_YOUR ASSIGNMENT:_
Search the material for the word "target" and report each line where it turns up.

_MATERIAL FOR THIS TASK:_
= = =

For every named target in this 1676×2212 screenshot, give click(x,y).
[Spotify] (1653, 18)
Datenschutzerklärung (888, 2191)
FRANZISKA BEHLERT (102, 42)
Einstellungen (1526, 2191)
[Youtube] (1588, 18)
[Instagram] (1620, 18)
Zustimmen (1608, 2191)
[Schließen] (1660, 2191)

= = =

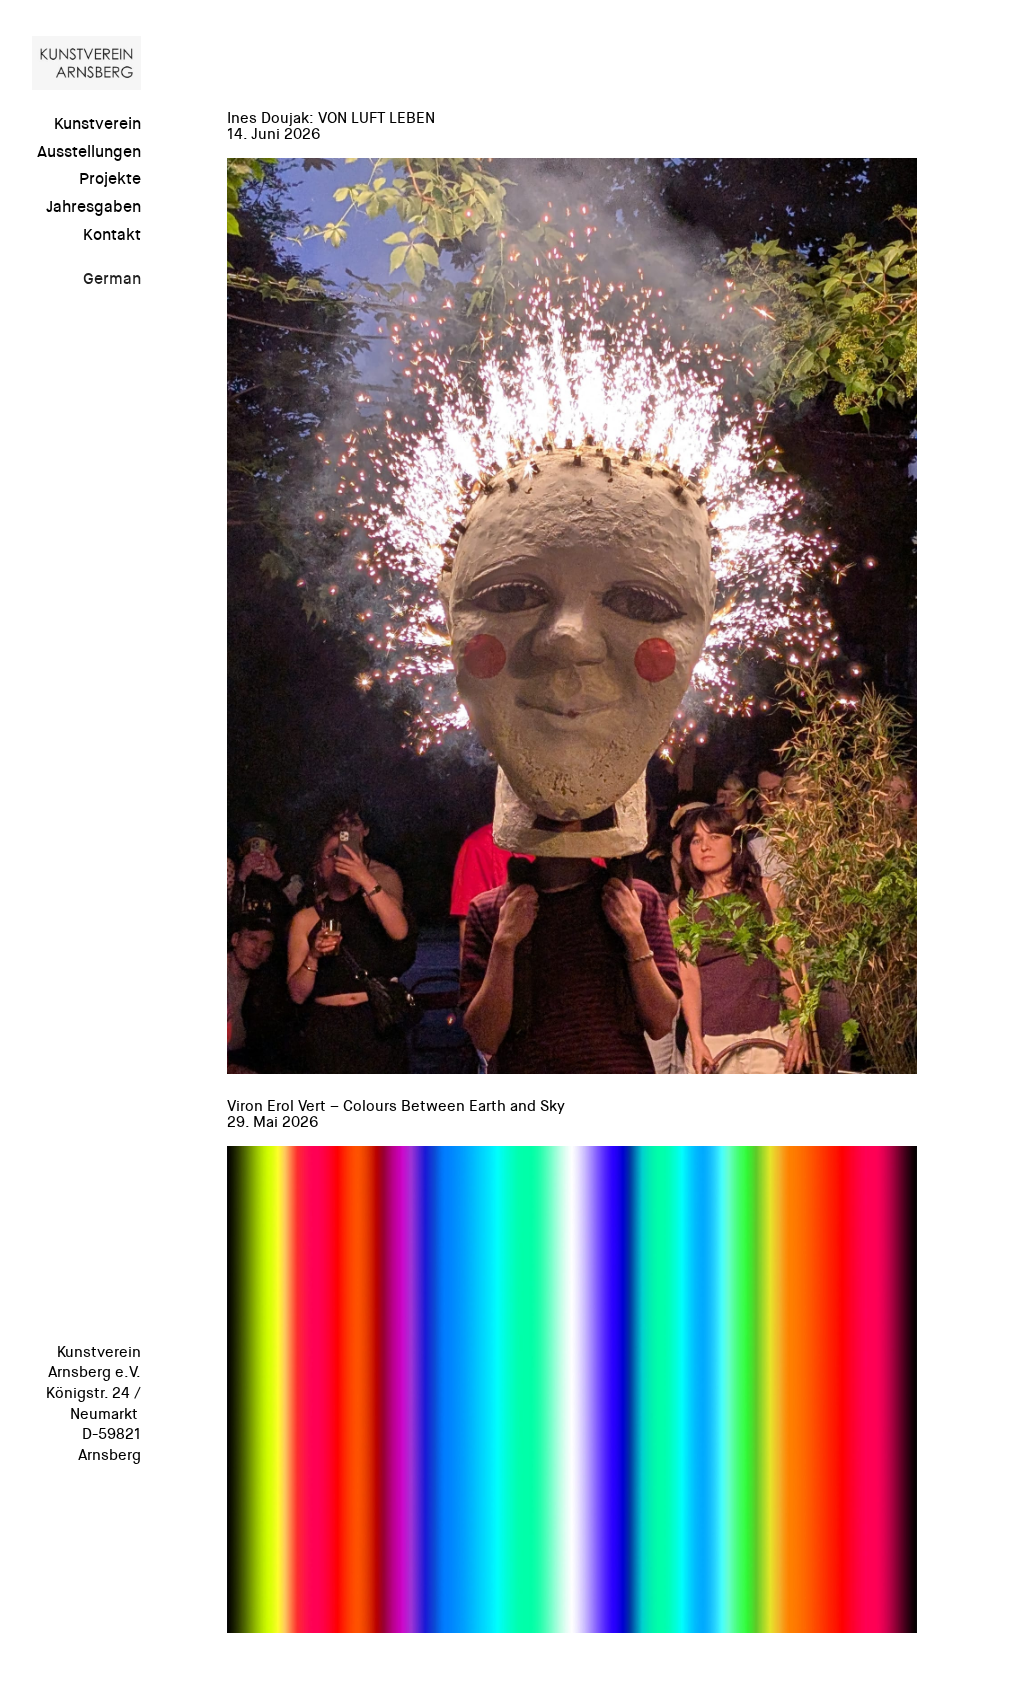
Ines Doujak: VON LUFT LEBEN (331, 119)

= = =

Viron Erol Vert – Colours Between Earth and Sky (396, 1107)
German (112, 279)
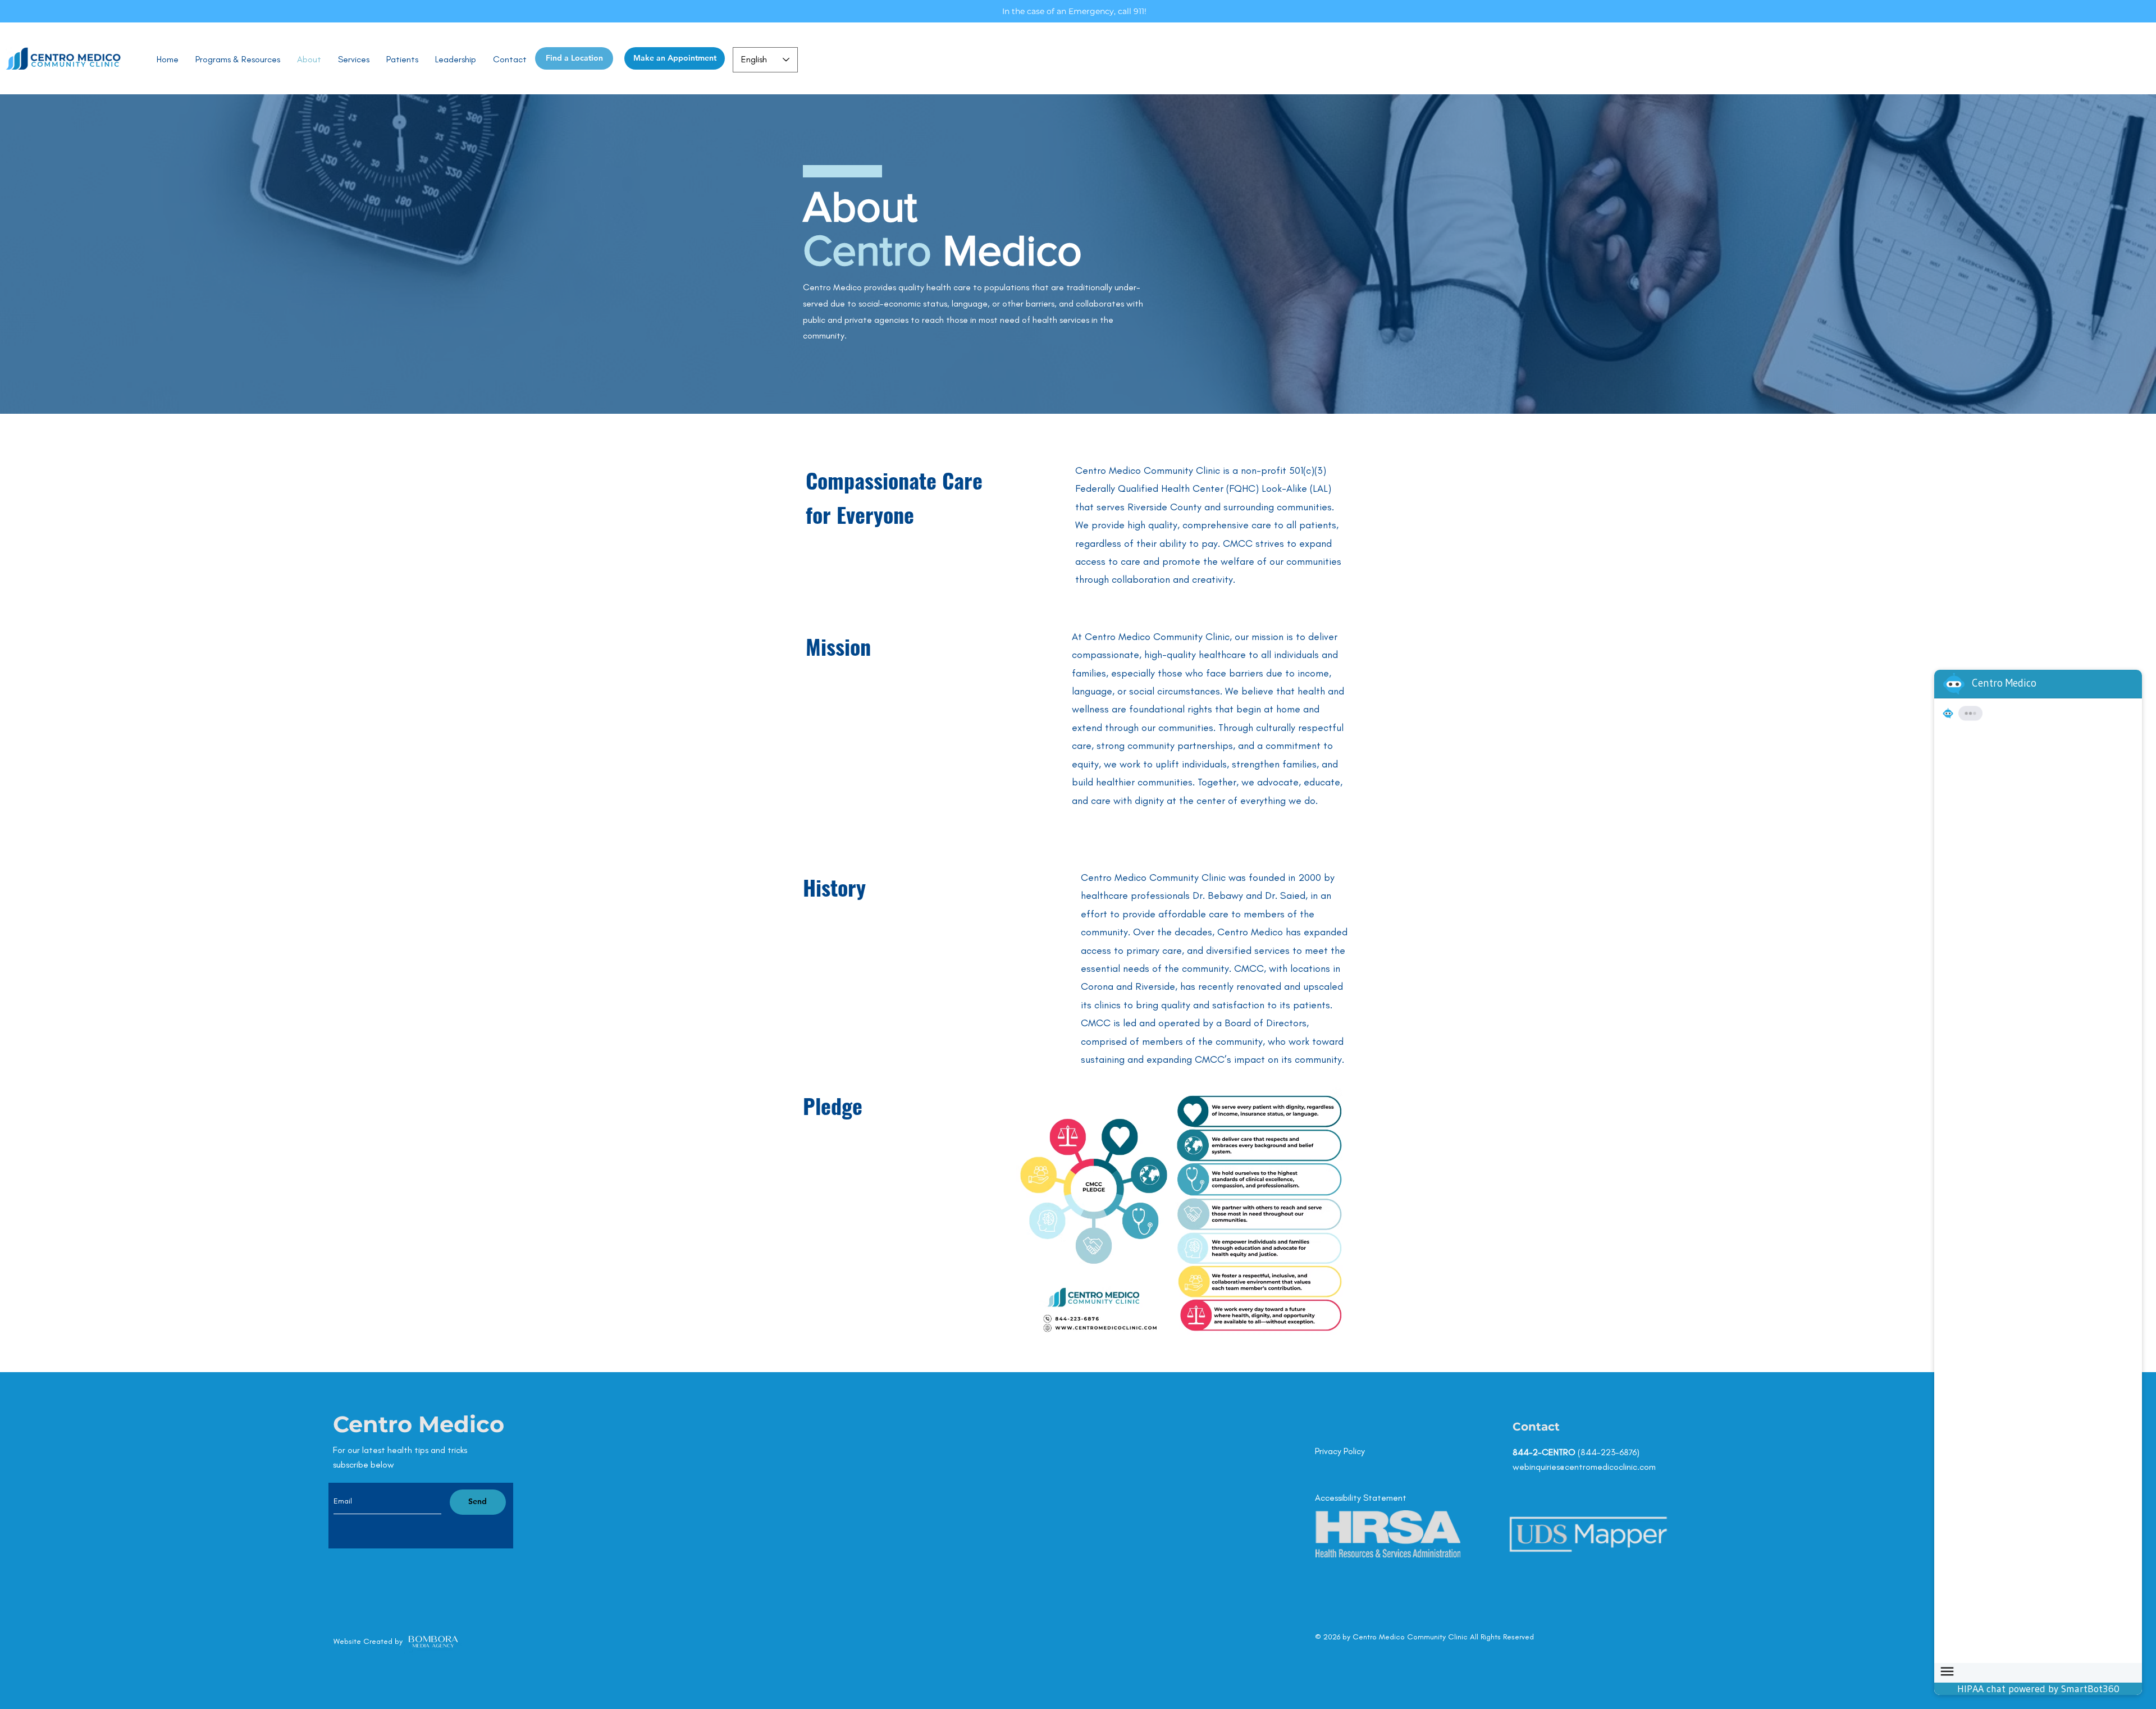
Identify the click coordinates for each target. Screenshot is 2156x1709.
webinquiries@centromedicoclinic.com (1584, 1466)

= = =

_TASK RESPONSE:_
For every named target in this 1676×2212 screenshot, give click(x,y).
Identify the click coordinates for each target. Screenshot is 2156x1709.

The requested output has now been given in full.